==== Given entries ====

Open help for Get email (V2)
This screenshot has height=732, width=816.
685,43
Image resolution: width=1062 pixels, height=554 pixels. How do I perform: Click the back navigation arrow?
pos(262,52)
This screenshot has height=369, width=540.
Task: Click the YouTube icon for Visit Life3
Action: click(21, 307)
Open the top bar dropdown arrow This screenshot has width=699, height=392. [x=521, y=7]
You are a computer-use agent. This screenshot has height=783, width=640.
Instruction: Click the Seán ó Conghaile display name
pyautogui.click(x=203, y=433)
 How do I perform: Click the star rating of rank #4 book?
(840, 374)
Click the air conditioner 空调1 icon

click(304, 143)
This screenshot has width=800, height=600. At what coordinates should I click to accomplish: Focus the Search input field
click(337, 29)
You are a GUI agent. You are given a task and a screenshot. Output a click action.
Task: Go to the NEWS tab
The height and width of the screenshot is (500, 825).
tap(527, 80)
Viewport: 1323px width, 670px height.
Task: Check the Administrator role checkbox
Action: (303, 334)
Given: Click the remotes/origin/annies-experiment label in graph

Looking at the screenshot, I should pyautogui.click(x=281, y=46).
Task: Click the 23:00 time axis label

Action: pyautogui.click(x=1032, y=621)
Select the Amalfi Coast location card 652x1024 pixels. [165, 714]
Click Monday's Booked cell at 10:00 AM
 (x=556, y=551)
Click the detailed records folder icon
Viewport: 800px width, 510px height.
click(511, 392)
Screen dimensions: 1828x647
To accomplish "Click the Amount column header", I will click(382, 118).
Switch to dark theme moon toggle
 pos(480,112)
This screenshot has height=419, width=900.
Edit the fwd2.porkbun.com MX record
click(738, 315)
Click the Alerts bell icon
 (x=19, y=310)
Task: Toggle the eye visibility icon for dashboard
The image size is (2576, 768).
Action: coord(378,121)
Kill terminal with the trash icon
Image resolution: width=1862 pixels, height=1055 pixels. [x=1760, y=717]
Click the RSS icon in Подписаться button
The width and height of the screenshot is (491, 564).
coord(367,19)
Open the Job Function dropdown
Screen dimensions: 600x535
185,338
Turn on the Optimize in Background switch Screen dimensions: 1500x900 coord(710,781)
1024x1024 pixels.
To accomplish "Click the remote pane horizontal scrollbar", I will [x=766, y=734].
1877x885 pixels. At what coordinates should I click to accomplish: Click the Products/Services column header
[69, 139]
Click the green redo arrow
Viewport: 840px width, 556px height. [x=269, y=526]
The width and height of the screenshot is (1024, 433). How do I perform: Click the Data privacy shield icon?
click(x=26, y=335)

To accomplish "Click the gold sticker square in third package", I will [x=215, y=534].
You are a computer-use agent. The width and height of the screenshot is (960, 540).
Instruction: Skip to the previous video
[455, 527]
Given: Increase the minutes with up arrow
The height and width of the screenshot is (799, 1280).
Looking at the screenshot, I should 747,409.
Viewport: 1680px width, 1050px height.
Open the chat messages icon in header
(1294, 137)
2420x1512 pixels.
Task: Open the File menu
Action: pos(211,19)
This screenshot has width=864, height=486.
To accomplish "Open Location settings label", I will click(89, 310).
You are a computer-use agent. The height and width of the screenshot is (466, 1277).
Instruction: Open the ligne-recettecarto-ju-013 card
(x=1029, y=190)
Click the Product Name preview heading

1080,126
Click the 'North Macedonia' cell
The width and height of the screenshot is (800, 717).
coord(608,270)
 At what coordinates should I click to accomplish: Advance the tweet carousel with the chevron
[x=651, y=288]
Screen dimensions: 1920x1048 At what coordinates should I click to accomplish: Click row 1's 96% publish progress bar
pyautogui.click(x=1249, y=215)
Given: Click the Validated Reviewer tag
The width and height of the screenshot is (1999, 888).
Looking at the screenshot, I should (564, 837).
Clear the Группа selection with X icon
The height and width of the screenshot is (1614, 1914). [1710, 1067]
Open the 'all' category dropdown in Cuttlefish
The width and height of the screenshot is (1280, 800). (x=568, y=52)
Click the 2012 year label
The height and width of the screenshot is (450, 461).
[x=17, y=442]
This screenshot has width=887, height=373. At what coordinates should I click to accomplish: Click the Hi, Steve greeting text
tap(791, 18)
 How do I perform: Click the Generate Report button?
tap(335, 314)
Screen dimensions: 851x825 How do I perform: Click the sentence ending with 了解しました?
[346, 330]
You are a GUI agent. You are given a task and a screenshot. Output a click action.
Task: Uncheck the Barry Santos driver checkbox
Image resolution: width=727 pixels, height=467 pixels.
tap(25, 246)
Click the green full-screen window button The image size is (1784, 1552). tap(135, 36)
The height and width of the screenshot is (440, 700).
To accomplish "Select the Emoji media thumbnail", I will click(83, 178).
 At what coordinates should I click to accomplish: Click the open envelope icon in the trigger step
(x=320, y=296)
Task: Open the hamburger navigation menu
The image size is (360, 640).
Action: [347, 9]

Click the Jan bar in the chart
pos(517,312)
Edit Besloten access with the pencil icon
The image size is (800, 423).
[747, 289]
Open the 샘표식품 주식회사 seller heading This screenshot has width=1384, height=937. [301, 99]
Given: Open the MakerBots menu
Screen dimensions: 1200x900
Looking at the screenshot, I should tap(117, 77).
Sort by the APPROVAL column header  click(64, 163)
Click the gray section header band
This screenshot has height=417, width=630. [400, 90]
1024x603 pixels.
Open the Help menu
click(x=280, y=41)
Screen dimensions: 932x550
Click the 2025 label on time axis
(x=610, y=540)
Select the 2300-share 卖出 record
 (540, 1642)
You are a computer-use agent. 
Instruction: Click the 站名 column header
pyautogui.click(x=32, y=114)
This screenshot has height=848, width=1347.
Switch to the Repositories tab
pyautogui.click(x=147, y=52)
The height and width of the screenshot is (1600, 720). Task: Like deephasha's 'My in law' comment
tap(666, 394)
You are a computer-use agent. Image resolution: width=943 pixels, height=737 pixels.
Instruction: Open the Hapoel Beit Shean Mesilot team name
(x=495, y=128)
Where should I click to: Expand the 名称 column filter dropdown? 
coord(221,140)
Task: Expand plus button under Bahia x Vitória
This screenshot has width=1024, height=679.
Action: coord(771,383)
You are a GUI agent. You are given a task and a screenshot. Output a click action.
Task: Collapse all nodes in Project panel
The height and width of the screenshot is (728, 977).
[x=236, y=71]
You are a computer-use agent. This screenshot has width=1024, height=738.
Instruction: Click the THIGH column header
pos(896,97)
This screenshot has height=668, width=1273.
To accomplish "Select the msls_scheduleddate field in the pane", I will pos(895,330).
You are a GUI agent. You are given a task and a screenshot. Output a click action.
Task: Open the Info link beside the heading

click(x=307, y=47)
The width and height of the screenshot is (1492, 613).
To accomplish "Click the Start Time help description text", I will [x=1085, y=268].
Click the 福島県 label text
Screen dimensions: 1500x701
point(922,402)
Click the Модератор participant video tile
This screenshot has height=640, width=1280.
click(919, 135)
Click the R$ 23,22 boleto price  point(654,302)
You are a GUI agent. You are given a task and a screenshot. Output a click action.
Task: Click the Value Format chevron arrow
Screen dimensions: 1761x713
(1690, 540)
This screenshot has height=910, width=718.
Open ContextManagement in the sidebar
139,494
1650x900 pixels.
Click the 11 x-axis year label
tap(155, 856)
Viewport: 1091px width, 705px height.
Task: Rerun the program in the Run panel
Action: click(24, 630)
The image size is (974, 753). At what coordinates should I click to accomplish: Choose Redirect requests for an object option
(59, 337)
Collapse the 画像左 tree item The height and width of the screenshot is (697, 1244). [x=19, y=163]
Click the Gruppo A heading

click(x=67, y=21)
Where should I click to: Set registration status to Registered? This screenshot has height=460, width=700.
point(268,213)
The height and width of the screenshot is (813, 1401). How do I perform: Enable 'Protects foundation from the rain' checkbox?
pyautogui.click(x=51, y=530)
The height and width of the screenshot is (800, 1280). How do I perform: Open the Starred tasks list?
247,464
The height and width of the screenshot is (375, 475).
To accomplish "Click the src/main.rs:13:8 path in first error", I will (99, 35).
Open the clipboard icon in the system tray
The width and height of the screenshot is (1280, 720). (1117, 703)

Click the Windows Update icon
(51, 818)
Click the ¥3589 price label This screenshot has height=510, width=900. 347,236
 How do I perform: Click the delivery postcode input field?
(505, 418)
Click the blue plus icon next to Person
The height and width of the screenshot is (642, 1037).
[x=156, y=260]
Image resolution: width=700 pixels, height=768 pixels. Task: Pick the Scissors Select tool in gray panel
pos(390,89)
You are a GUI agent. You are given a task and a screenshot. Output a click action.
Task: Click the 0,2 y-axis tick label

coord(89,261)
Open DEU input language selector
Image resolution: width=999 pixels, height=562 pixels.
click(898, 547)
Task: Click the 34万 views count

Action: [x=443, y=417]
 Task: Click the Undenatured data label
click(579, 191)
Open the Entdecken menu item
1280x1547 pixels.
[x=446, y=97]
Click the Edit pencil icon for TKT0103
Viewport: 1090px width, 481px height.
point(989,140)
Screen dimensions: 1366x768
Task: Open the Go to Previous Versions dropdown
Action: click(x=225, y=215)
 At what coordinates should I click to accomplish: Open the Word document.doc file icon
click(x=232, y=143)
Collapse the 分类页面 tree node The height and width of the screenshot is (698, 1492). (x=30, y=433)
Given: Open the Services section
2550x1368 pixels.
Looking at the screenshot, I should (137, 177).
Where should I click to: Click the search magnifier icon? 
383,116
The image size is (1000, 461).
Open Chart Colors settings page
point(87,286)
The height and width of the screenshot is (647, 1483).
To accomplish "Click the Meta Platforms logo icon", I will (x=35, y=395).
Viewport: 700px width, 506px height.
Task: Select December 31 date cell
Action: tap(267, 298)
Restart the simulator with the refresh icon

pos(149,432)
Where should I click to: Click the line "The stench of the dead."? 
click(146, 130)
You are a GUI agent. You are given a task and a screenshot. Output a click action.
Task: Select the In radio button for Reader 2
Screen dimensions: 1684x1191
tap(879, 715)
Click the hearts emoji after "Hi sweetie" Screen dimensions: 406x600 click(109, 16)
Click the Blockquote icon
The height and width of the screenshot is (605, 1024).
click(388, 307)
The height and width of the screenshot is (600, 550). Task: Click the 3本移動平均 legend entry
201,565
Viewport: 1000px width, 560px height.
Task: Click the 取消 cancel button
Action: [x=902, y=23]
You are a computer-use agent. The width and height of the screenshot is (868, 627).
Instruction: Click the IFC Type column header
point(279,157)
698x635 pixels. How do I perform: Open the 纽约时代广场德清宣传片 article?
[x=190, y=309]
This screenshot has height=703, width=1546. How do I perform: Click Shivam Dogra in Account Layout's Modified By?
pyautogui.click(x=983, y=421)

====

**Exercise aim:** Search the entries for the word "Collapse", then list each line that holds it.

**Answer below:**
Task: Collapse all nodes in Project panel
Collapse the 画像左 tree item The height and width of the screenshot is (697, 1244). [x=19, y=163]
Collapse the 分类页面 tree node The height and width of the screenshot is (698, 1492). (x=30, y=433)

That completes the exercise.